(Provided information Opens)

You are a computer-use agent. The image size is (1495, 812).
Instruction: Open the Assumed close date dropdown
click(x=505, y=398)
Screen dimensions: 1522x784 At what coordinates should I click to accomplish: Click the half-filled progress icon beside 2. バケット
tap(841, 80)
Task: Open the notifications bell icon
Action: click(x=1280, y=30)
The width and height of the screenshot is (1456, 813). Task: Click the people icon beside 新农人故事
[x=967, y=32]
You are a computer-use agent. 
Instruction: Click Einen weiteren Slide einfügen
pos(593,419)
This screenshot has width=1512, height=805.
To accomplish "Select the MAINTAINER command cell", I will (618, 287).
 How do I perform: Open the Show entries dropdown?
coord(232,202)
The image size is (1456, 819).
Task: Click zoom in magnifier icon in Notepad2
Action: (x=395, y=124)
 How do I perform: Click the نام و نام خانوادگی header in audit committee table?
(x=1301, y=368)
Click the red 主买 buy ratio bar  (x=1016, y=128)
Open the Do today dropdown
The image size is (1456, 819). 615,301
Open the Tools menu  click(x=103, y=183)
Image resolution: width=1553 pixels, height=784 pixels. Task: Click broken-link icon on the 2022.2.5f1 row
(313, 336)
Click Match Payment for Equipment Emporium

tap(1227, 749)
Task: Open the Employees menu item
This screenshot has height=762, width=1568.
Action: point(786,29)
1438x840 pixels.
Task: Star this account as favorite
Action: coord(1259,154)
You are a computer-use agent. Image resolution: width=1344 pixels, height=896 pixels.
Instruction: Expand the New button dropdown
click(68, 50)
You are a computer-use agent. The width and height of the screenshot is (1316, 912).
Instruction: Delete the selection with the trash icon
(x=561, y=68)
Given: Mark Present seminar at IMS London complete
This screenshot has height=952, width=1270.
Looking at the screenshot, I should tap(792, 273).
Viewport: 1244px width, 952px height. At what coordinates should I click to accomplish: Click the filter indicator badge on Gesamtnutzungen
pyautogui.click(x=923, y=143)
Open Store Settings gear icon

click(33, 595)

(Provided information Closes)

• **Goal of the exercise**
Show every line of the data in which the word "computer" appears.

• **Worked solution**
You are a computer-use agent. The image size is (1495, 812).
You are a computer-use agent. 
You are a computer-use agent. Image resolution: width=1344 pixels, height=896 pixels.
You are a computer-use agent. The width and height of the screenshot is (1316, 912).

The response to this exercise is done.